_TASKS TO COMPLETE_
• A. List every member of the author's family named in the reflection below on the priest's journey to the Dominican Order, with each person's relation to the author.
• B. Answer these questions about the reflection below on the priest's journey to the Dominican Order, one answer per line, marked like the questions.
(i) In what month and year did the author make profession in the Priestly Fraternities of St. Dominic?
(ii) At which university is the author completing studies in liturgy?
(iii) At what age did the author first serve as an altar boy?
• C. Print the passage of the reflection below on the priest's journey to the Dominican Order from "My name is Alessandro" up to and including "University of Sant’Anselmo.".

_READING TEXT_
For the Love of St. Dominic

A Dominican Diocesan Priest’s Reflection

I cannot hide my emotion in reflecting upon the events and revelations that led me to fall in love with St. Dominic and brought me to make profession in June 2021 in the Priestly Fraternities of St. Dominic in the Roman Province of St. Catherine of Siena. I am convinced that in each of these happenings and communications was a caress from the Lord. My journey towards the Dominican Order was unexpected and winding, so I’ll begin my story simply, by introducing myself.

My name is Alessandro Caserio, I am 39 years old and I am currently a diocesan priest serving as parish vicar in the Parish of Santa Maria Madre del Redentore in Tor Bella Monaca, Rome. Having obtained a baccalaureate in theology at the Pontifical Lateran University, I am now completing my studies in liturgy at the Pontifical University of Sant’Anselmo.

I was born and raised in Rome. From an early age, I was able to experience the beauty of faith through the family that the Lord gave me: my mother Anna, my father Carlo and my sister Pierangela. The house where I grew up was always, and still is, a place of concrete encounter with the Lord; without the example of faith and gratuitous love that my parents gave me, perhaps I would never have chosen to consecrate my life to the Lord. I also experienced the beauty of faith in the parish community of San Felice da Cantalice, which is entrusted to the Capuchin Friars Minor in the Centocelle quarter of Rome. There, I received all the sacraments of Catholic initiation, had my first experience of service as an altar boy at the age of nine, and later continued along the path of service, first as an adult minister and then, beginning in 2001, as an acolyte. My ministry as an acolyte was particularly formative because it frequently required me to visit the sick, meet the poor and tend with extreme concreteness to their spiritual and material needs. Doing so led me to discover that service to God’s people enriched my life, not only by providing me with something to do for others, but also by shaping me interiorly, by nourishing my compassion. My years in Centocelle were fundamental to my life of faith.

_MATERIAL PROVIDED_
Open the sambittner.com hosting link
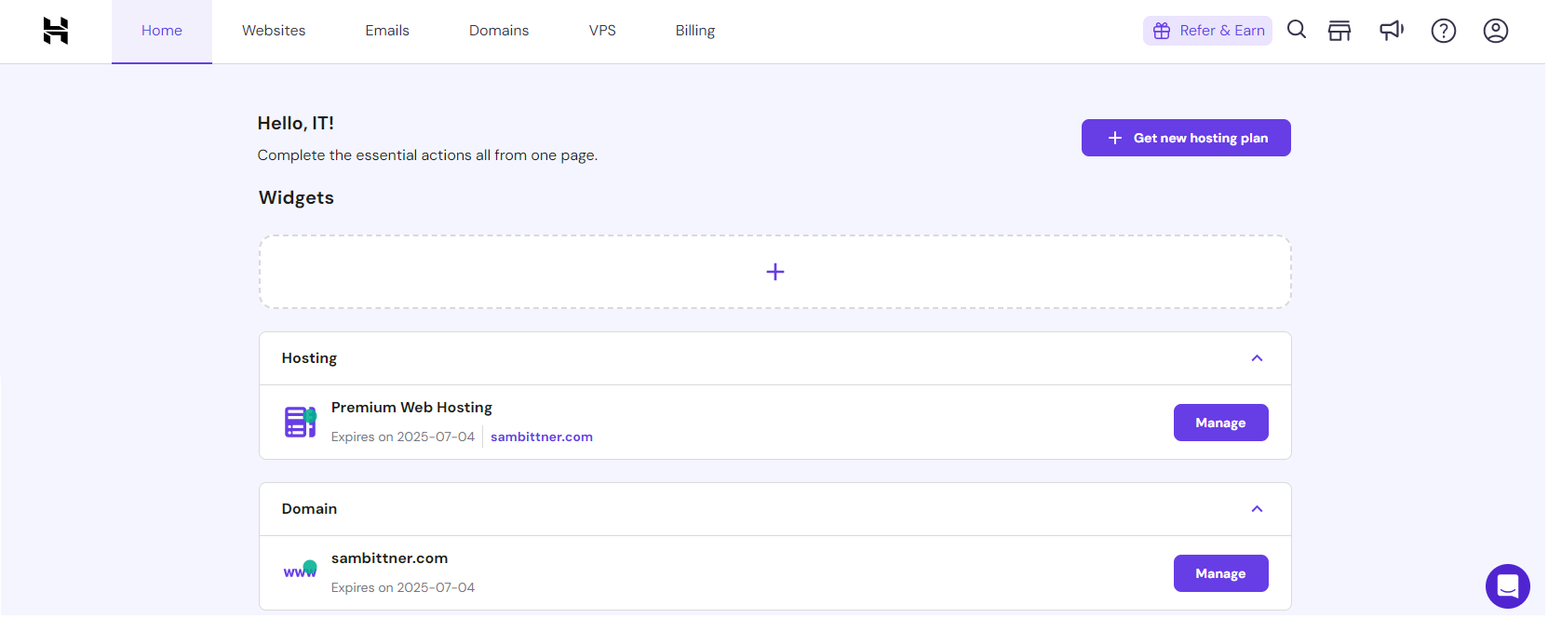The height and width of the screenshot is (618, 1548). point(542,437)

_RESPONSES PER TASK_
• A.
Anna, mother
Carlo, father
Pierangela, sister

• B.
(i) June 2021
(ii) The Pontifical University of Sant'Anselmo
(iii) Nine

• C.
My name is Alessandro Caserio, I am 39 years old and I am currently a diocesan priest serving as parish vicar in the Parish of Santa Maria Madre del Redentore in Tor Bella Monaca, Rome. Having obtained a baccalaureate in theology at the Pontifical Lateran University, I am now completing my studies in liturgy at the Pontifical University of Sant’Anselmo.